生成AIの普及が進む一方、ユーザーリサーチやインサイト分析、カスタマージャーニー設計、体験設計、プロトタイピングなどを担うCXデザインの現場では、AIの活用が個人単位にとどまり、組織的な変革に至っていないケースが多い。同社は「その背景には、組織全体での活用方針やノウハウ共有の仕組みの不足がある」と分析。「企業には単なるAIツールの導入にとどまらず、AI活用を前提とした業務プロセスや組織体制そのものを再設計することが求められている」としている。

AI×CX業務リデザインは、CXデザイン業務をAI前提で構造化し、組織的な成果へとつなげる伴走型サービス。
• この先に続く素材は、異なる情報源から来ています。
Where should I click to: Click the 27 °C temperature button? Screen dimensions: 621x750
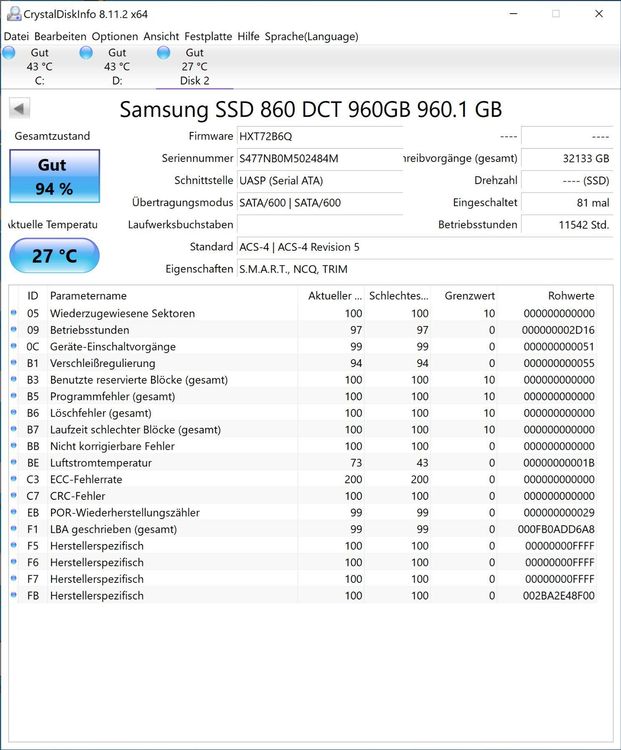(x=55, y=256)
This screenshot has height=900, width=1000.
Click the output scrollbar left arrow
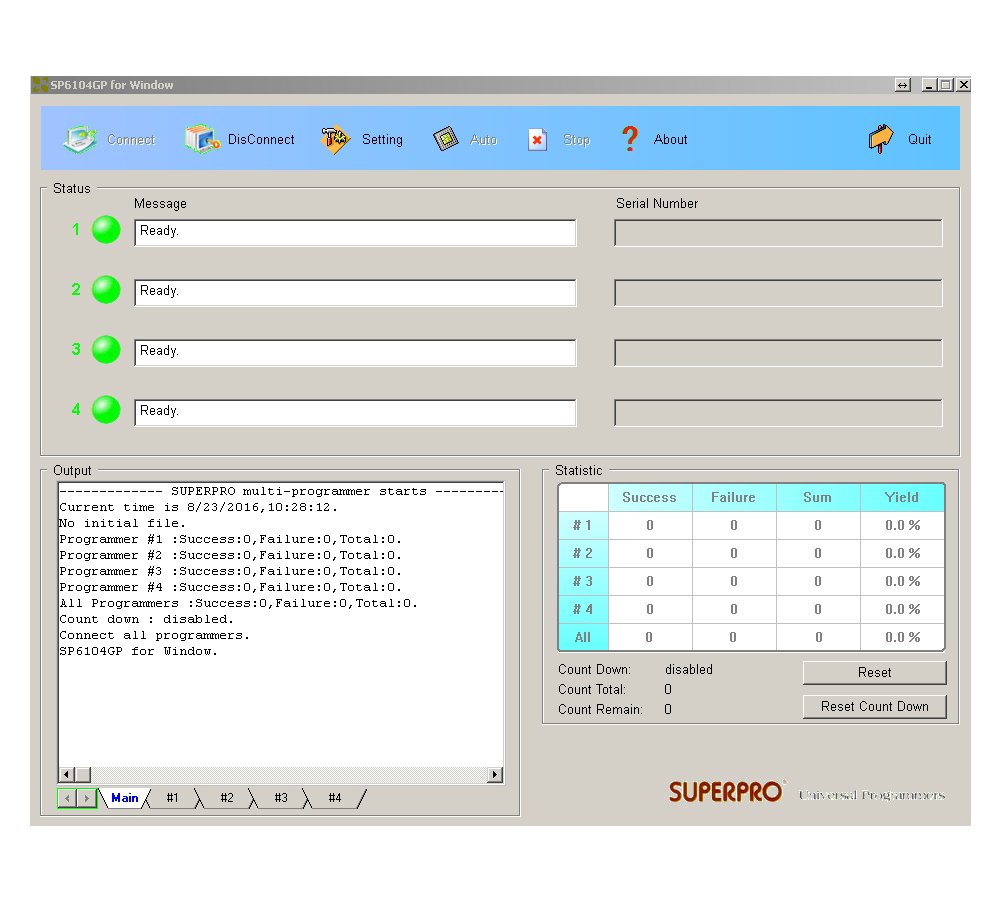pyautogui.click(x=66, y=774)
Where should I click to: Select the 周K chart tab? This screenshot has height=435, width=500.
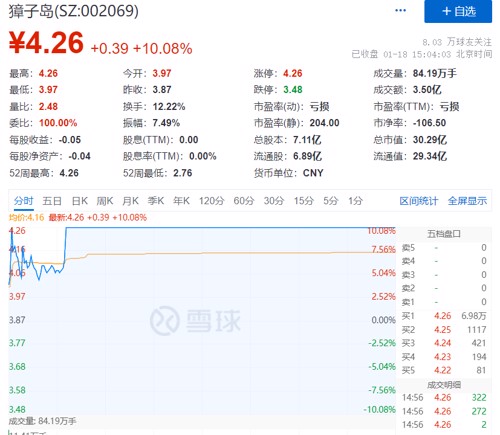[105, 201]
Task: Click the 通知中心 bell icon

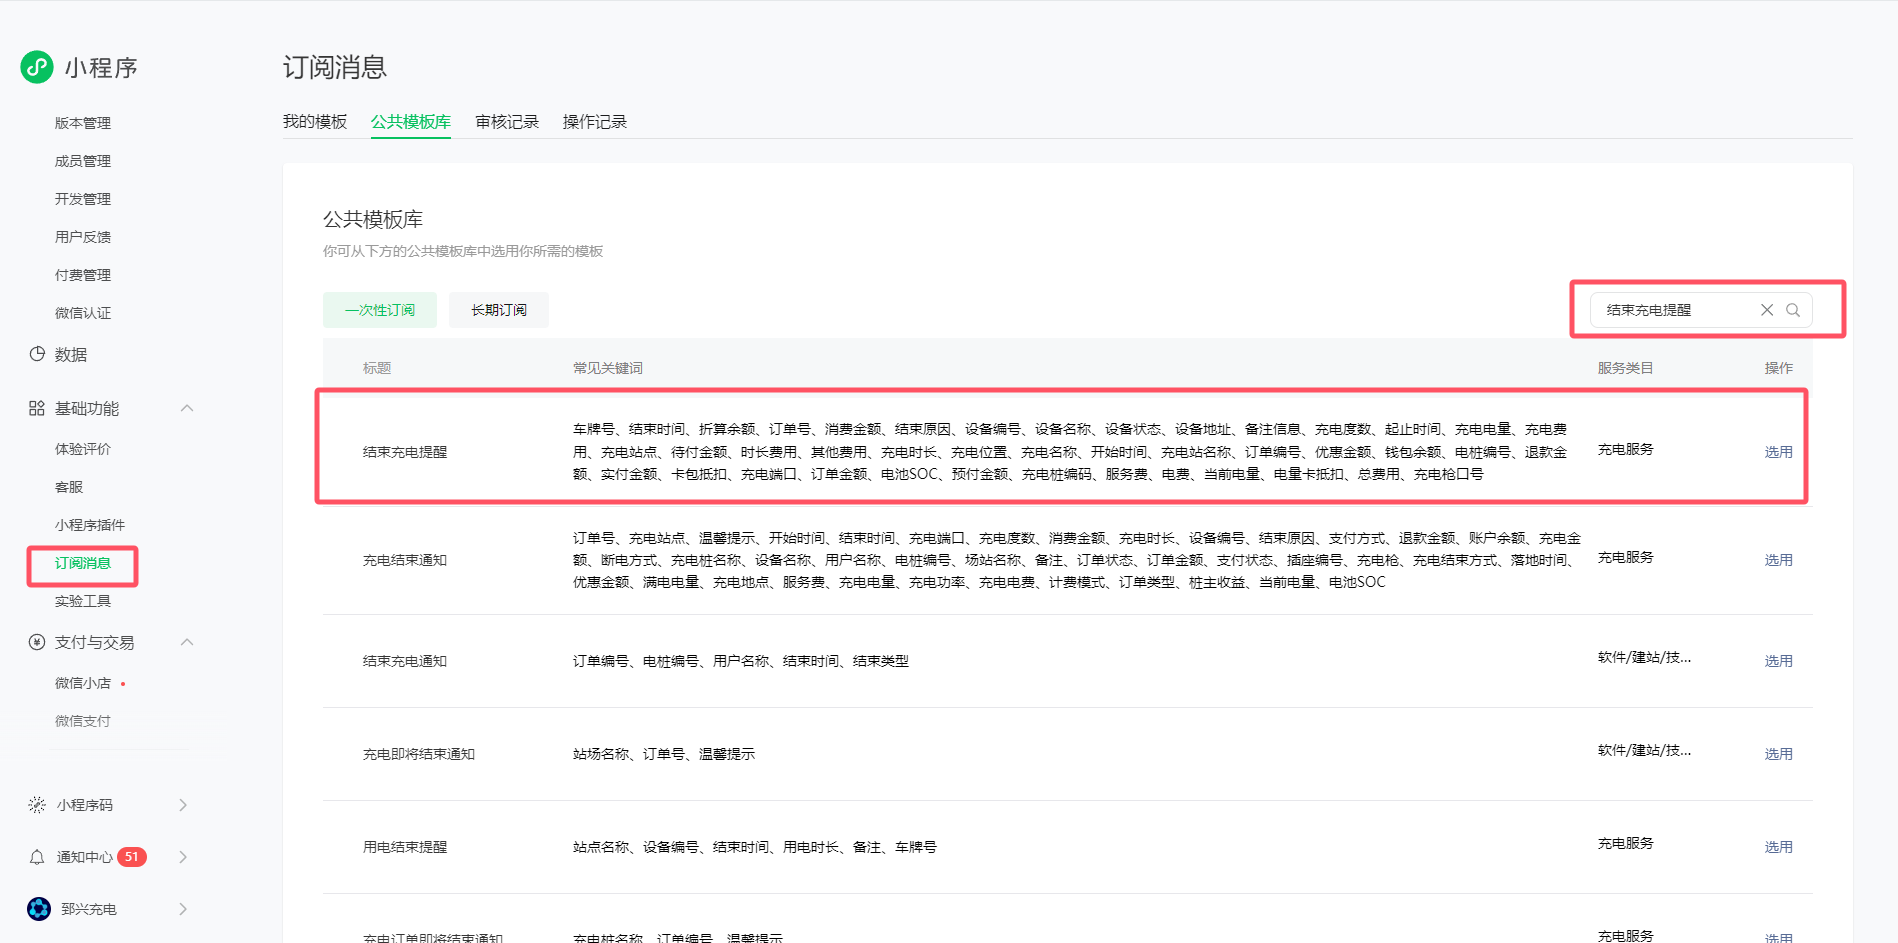Action: (37, 857)
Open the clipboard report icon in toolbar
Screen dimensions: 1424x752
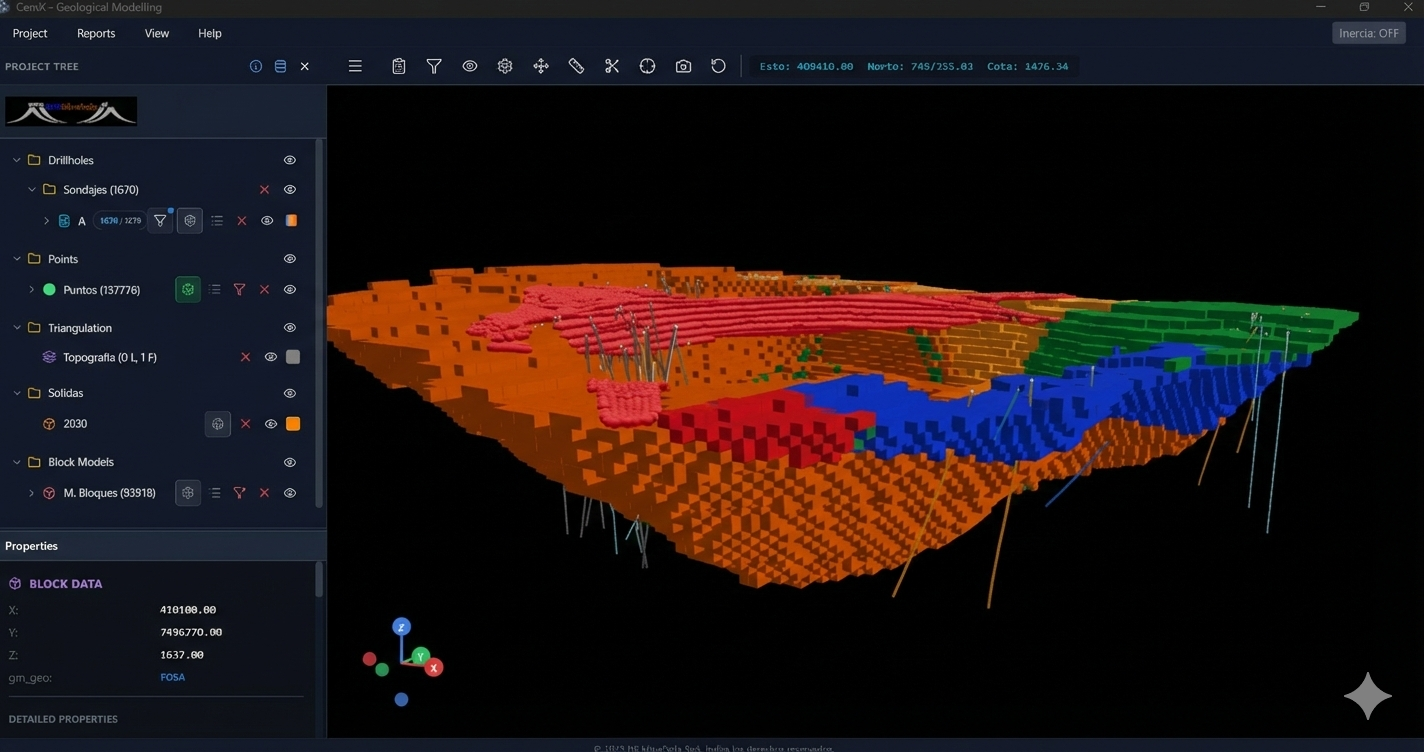[398, 66]
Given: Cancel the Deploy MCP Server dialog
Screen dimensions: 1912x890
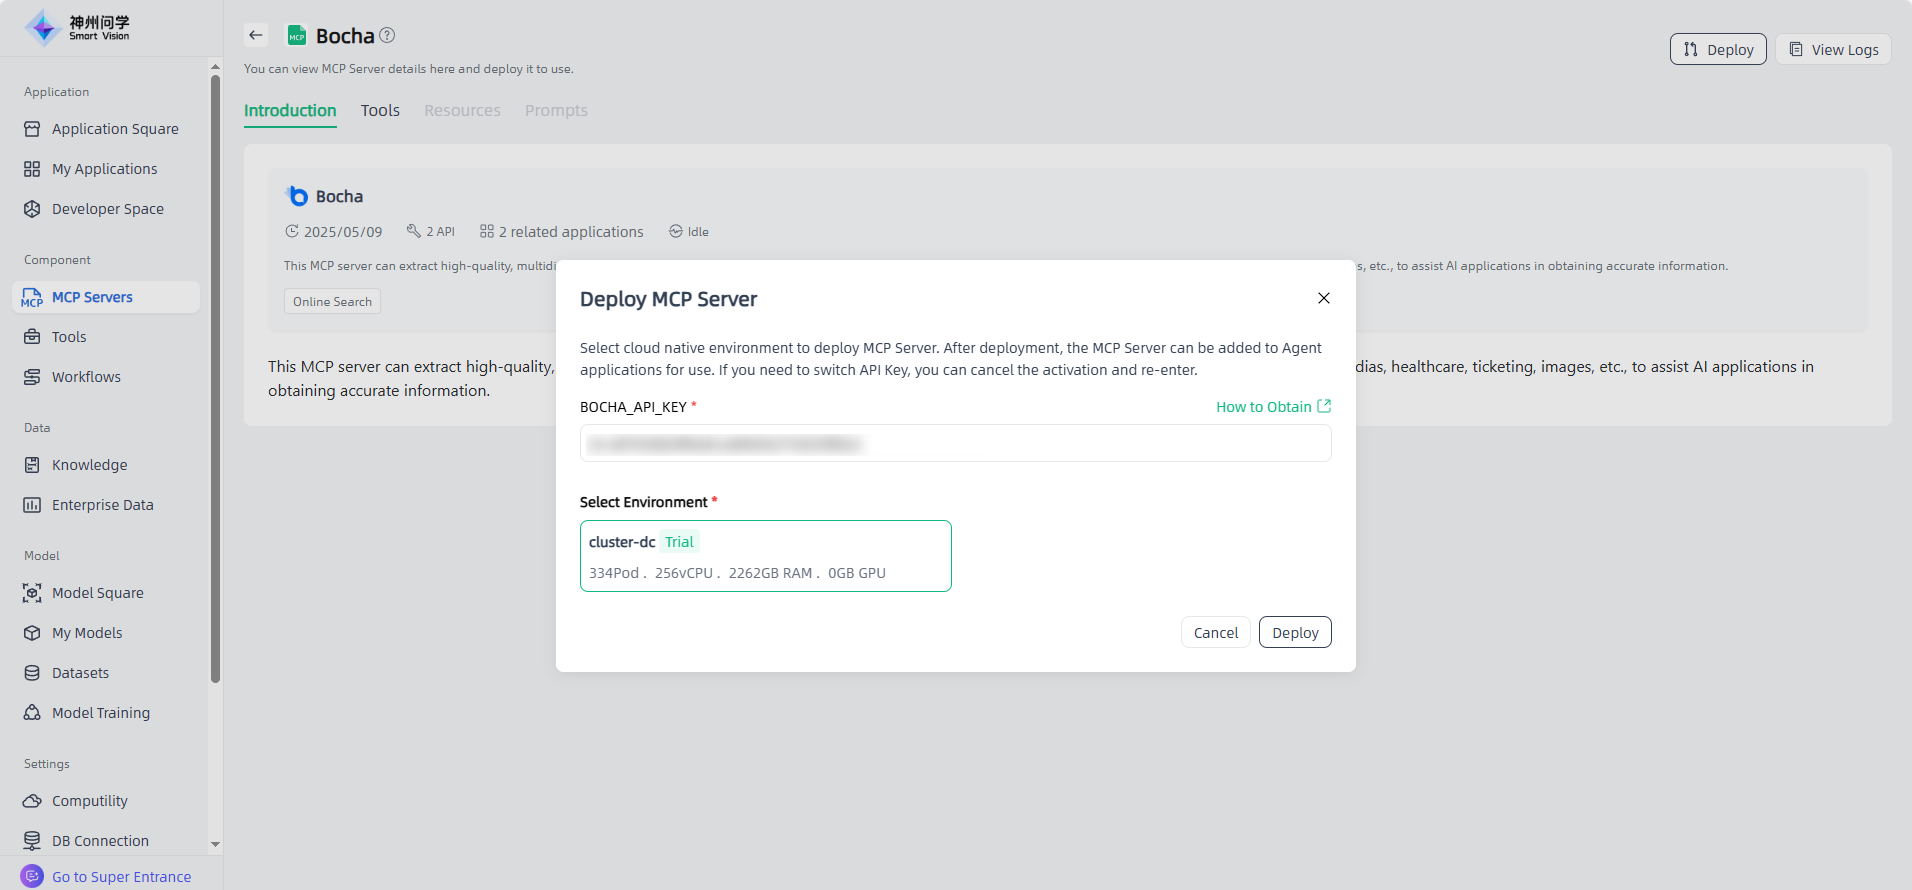Looking at the screenshot, I should [1215, 633].
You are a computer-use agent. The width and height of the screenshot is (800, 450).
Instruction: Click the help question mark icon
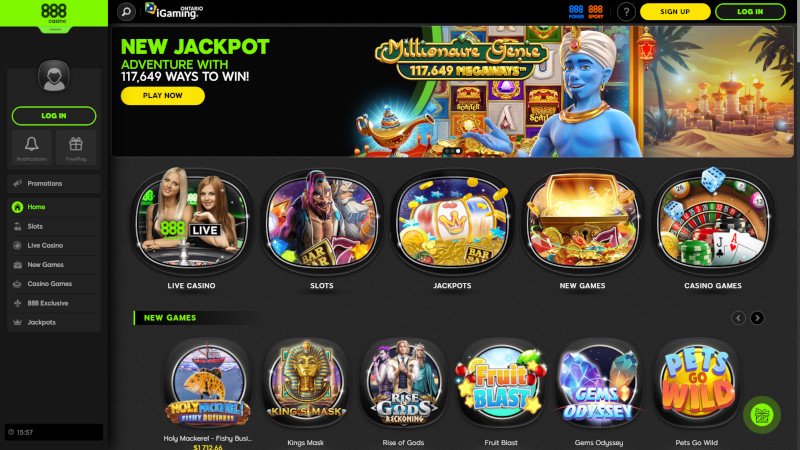point(626,11)
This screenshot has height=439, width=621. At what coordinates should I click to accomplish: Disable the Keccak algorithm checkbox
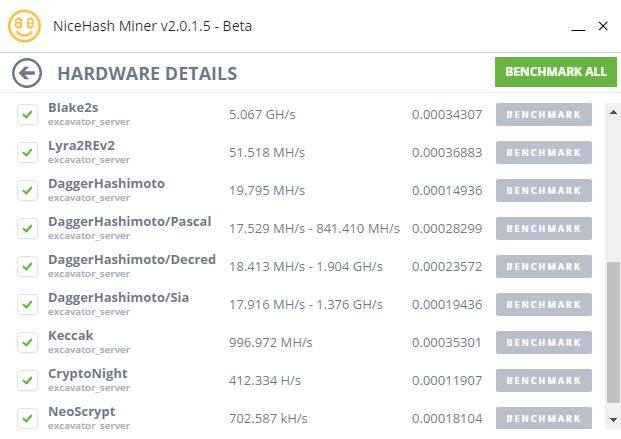[28, 343]
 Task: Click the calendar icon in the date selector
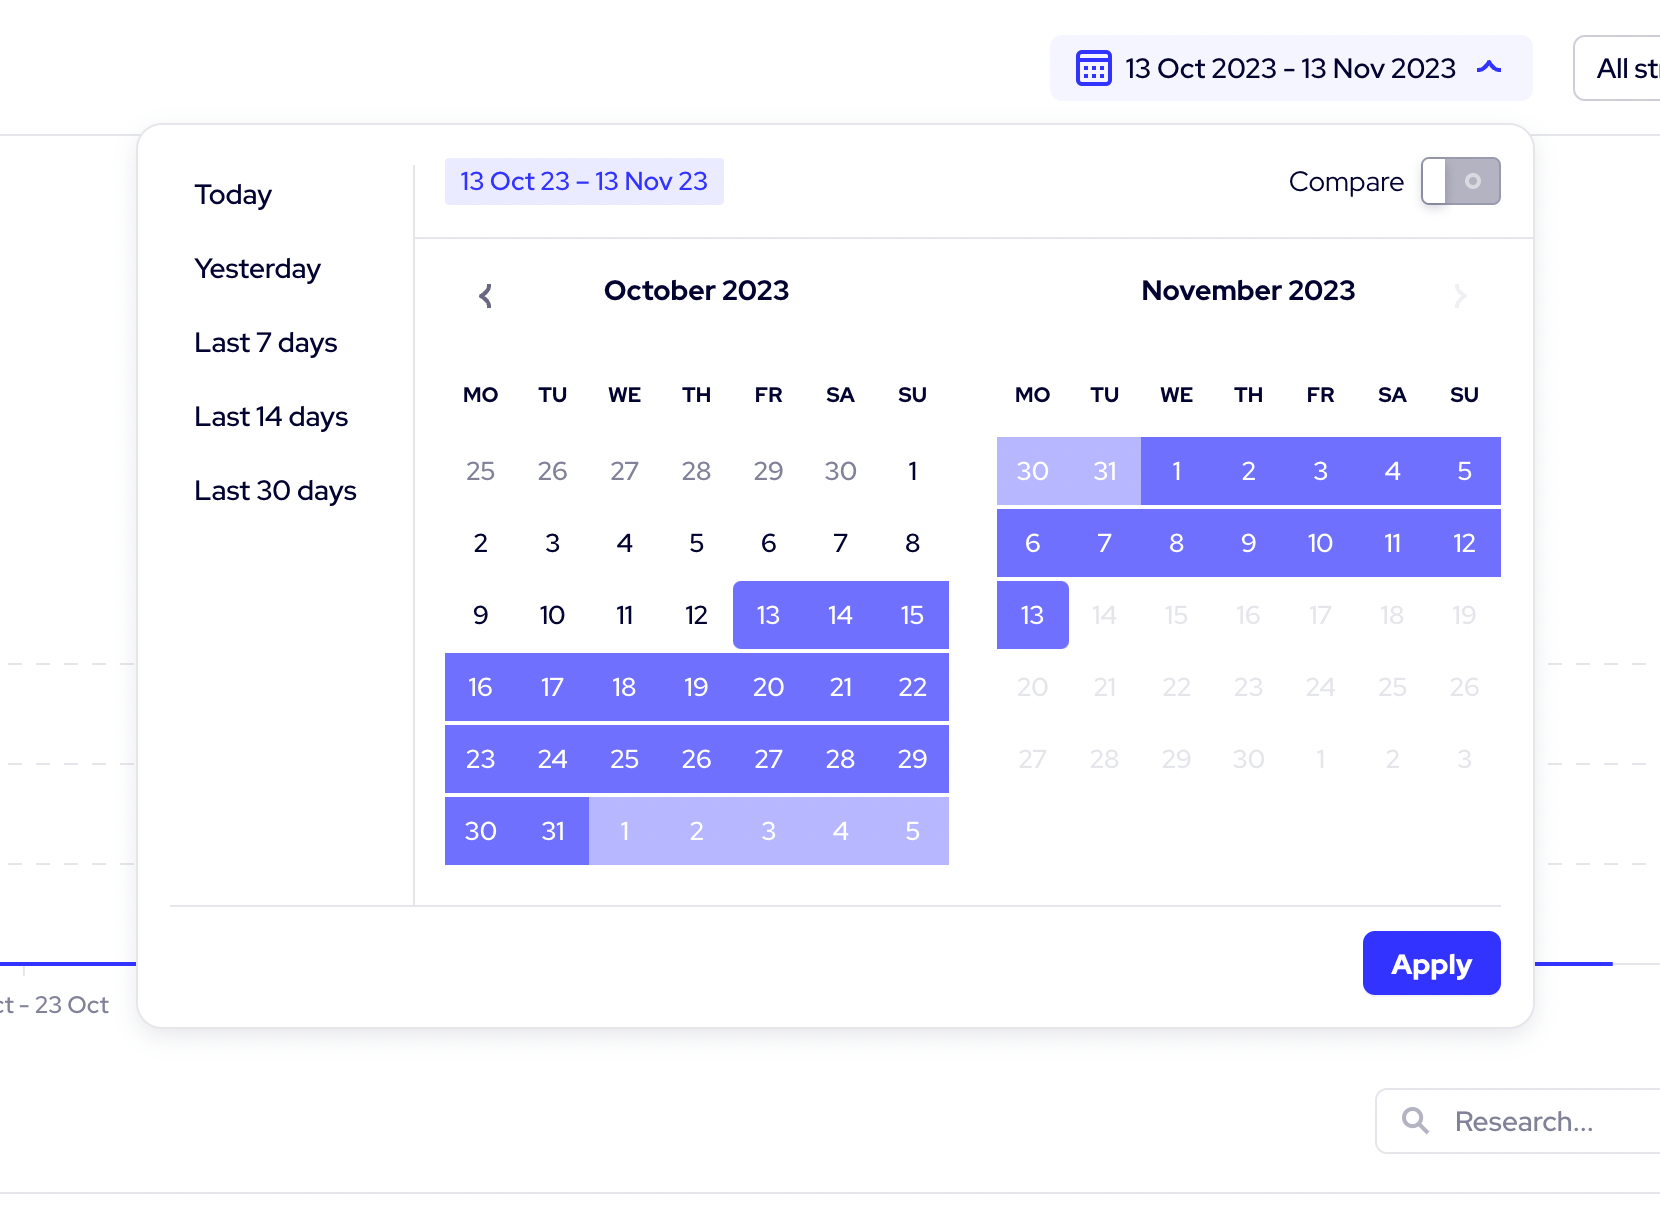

現状の業務分析からプロセス設計、実務用AIエージェントの提供、現場への定着・自走化までを総合的に支援する。
支援プロセスは次の5つのステップで構成される。
(1)方針策定:組織のミッションや業務実態を把握し、変革の方向性を共有したうえでAI活用の基本方針やルールを定める。
(2)現状の業務整理:業務プロセス全体を可視化して課題を構造的に整理し、優先して取り組む業務を選定する。
(3)あるべき業務設計:ワークショップやフレームワークを通じて人とAIの最適な役割分担を定義し、属人化を脱した「新しい業務の型」を構築する。
(4)AI開発・導入:顧客専用のAIエージェントを開発する。同社が持つノウハウを基にした専門AIエージェント群「∞AI CX Planning」と、国内電通グループのAIエージェントプラットフォーム「AI For Growth Canvas」を組み合わせ、実践的な環境を迅速に整える。
(5)定着支援:スキル定義や研修の実施、実プロジェクトでの伴走を通じて、現場の段階的な自走化を後押しする。

同サービスの導入により、企業は個人のスキルに依存しない再現可能な業務品質と生産性の向上が可能となる。工数削減などの効率化といった、守りにとどまらず、顧客体験価値の向上につながる「攻め」のAI活用を実現できるとしている。全社規模での展開に限らず、特定部署や特定業務に絞ったトライアルなど段階的な支援にも対応する。